* [TASK] Locate each line in the records containing "chevron". Copy it.

* [DATA FOR THE TASK]
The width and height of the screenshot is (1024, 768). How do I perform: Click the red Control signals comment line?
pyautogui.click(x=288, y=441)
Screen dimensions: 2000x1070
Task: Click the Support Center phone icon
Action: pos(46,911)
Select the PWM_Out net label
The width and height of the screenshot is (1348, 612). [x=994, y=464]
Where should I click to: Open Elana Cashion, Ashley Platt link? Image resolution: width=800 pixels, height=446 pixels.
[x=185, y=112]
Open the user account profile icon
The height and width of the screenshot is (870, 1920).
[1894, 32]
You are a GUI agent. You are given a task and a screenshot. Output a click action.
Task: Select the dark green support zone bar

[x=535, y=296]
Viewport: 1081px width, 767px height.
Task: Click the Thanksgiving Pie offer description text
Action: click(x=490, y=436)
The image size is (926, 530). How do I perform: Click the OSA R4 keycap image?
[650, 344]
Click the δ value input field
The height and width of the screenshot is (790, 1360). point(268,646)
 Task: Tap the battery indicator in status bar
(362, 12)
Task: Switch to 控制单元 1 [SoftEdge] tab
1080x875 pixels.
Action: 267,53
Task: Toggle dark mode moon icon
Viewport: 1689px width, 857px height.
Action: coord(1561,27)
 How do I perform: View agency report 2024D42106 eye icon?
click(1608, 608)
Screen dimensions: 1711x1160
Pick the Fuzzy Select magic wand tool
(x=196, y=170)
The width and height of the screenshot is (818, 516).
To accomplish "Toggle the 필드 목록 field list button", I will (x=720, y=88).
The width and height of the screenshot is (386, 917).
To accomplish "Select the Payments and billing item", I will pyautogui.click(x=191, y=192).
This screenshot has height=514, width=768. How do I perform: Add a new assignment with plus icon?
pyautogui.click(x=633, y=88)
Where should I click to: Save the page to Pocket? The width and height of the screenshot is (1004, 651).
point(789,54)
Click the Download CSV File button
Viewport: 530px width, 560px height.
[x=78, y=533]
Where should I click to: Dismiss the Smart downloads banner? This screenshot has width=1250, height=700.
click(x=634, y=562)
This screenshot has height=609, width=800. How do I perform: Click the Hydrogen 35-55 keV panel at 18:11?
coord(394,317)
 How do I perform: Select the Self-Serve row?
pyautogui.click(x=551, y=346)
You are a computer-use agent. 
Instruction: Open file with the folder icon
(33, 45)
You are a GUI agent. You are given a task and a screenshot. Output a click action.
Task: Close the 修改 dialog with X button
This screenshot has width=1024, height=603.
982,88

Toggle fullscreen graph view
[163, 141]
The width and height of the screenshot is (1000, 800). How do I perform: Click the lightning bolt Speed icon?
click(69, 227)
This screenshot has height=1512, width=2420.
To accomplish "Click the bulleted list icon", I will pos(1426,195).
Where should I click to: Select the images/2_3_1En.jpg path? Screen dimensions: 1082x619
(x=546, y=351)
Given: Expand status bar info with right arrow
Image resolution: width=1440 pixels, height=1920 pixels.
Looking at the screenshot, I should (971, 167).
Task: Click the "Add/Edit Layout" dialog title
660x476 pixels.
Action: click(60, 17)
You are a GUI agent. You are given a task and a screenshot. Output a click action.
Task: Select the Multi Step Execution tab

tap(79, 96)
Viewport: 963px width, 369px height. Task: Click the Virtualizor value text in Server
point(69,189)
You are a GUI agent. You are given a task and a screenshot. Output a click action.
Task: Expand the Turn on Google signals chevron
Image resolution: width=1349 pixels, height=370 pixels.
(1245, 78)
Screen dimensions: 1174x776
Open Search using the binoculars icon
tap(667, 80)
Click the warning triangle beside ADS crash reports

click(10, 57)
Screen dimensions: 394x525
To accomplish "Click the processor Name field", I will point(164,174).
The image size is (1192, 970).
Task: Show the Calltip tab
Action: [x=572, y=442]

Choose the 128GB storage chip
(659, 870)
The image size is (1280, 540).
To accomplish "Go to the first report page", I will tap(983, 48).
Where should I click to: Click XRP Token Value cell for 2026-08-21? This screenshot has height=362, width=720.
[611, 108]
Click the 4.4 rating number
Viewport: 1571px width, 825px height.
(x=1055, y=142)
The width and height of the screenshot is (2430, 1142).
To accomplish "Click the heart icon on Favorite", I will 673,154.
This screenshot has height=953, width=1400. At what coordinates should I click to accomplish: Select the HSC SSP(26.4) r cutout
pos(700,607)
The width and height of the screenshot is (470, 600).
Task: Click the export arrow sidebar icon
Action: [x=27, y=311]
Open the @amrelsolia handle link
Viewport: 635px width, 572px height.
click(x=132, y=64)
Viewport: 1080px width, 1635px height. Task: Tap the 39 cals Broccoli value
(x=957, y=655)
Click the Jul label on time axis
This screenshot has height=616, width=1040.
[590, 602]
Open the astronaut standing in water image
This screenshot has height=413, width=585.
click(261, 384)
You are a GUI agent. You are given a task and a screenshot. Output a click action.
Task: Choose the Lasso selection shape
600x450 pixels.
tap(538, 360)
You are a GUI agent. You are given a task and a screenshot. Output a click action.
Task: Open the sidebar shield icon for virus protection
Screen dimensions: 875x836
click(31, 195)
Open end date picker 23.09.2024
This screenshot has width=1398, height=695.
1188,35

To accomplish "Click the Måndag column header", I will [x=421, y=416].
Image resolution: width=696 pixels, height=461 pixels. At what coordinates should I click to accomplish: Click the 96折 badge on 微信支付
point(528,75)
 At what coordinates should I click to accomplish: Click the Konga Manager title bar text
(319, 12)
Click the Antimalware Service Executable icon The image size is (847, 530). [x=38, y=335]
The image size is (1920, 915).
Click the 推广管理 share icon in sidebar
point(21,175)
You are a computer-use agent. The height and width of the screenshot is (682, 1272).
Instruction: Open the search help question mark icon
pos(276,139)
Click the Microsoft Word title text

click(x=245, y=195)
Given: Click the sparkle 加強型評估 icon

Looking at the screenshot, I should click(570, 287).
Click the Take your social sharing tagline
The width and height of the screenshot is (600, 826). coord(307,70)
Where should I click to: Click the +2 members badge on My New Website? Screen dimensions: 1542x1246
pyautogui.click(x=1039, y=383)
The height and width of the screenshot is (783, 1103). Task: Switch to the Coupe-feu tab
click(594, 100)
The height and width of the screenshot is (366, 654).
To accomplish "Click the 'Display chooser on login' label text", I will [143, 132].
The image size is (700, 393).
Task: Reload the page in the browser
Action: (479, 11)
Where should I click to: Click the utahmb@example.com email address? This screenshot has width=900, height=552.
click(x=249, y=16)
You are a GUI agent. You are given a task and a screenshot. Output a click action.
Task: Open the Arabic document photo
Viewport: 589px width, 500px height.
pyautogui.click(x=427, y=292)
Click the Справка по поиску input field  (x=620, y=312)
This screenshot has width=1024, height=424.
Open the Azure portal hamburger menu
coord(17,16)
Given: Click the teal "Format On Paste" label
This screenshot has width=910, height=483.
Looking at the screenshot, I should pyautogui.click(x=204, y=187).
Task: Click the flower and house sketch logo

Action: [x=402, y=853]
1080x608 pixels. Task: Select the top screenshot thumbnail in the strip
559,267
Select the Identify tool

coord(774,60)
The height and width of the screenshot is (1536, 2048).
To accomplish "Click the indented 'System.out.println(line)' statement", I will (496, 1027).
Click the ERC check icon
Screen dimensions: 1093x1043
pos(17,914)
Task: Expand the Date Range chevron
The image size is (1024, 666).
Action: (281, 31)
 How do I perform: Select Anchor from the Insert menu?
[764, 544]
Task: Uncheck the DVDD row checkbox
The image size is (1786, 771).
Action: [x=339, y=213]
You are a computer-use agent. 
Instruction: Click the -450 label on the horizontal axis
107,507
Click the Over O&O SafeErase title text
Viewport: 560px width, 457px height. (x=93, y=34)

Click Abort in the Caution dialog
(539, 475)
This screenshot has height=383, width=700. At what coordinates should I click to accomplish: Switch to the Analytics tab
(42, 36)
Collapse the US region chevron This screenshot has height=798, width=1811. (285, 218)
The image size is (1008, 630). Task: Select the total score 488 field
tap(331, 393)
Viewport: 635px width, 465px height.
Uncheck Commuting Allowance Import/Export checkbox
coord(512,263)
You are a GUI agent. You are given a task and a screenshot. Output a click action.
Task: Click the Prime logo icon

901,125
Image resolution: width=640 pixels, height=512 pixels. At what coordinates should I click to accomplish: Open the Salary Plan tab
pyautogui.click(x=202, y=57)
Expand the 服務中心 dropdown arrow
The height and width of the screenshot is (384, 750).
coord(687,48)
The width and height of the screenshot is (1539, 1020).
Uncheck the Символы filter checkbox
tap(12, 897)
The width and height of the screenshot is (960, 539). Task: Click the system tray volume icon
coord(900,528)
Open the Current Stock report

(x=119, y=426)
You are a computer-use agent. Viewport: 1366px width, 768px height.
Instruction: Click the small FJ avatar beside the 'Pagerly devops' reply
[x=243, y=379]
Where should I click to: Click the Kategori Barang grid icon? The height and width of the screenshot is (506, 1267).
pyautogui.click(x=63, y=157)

* [PROBLEM SOLUTION]
Task: Expand the Turn on Google signals chevron
Task: Expand the Date Range chevron
Collapse the US region chevron This screenshot has height=798, width=1811. (285, 218)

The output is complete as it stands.